Australians with an existing electric vehicle (EV) novated lease have been reassured that proposed changes to the Fringe Benefits Tax (FBT) exemption will not affect their current arrangements, according to salary packaging provider Paywise.
The Federal Government has flagged changes to the EV FBT exemption that would begin from April 2027, but Paywise CEO Frank Agostino said there is considerable confusion about what the changes actually mean for current and future EV drivers.
“Many Australians are hearing headlines about changes to EV tax incentives and wondering whether the benefit is disappearing altogether,” said Agostino.
“The simple answer is no – and importantly, nothing changes until April 2027.”
The FBT exemption, introduced as part of the Electric Car Discount, has been a key driver of EV adoption through novated leasing by allowing eligible electric vehicles to be financed without attracting FBT.
Agostino said eligible EVs financed under a novated lease remain fully exempt under the current rules.
“Right now, eligible EV novated leases remain fully tax free,” he said.
“There is currently no FBT to pay and no requirement for post-tax contributions, which is why novated leasing continues to be one of the most cost-effective ways to get into an electric vehicle.”
Under the proposed changes, the exemption would be gradually reduced rather than removed entirely.
From April 2027, EVs priced under $75,000 would remain fully exempt from FBT. Vehicles priced between $75,000 and the Luxury Car Tax threshold, currently $91,387, would move to a reduced-benefit model with a 25 per cent FBT discount.
A further change is proposed from April 2029, when all eligible EVs under the Luxury Car Tax threshold would transition to the 25 per cent FBT discount model.
For fleet buyers, leasing providers and employees considering an EV through salary packaging, the most significant detail may be the treatment of existing leases.
“The Government has confirmed that existing EV novated leases will be grandfathered,” said Agostino.
“If you already have an EV novated lease in place with your current employer, these changes will not impact your existing arrangement.”
He noted, however, that changes to an existing lease arrangement could affect eligibility.
“For most people with an existing eligible EV novated lease, the announcement indicates their current arrangement should continue as is. That said, changes such as moving employers, refinancing, extending the lease or entering a new arrangement may affect how the rules apply, so please seek advice before making any change.”
The comments are likely to provide some certainty for the growing number of employees who have adopted EVs through novated leasing since the introduction of the FBT exemption.
Agostino said the proposed policy changes should be viewed as a gradual reduction in support for future arrangements rather than the end of EV incentives.
“The policy is not being abolished. The incentive is simply being scaled back progressively over time for new leases moving forward,” he said.
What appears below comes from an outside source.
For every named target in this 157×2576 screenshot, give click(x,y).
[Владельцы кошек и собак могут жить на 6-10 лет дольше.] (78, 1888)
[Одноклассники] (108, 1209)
The announcement also comes at a time when households continue to face pressure from fuel prices and broader cost-of-living increases. Agostino encouraged consumers to compare the whole-of-life cost of vehicle ownership rather than focusing solely on purchase price.
“Today, many Australians can still access a mid-range EV for around $150 per week through a novated lease, including finance, electricity, insurance, registration, servicing and tyres,” he said.
“When you compare that against what many households are currently spending on petrol and vehicle running costs every week, the savings can be substantial.”
Paywise estimates that an employee earning $75,000 annually, driving 15,000km per year and packaging a vehicle over five years, could save up to $33,381 on a new Toyota HiLux BEV through a novated lease arrangement.
For fleet stakeholders monitoring EV adoption trends, the proposed FBT changes appear designed to taper government support over time while maintaining incentives for lower-cost EVs and protecting existing lease holders from unexpected tax impacts.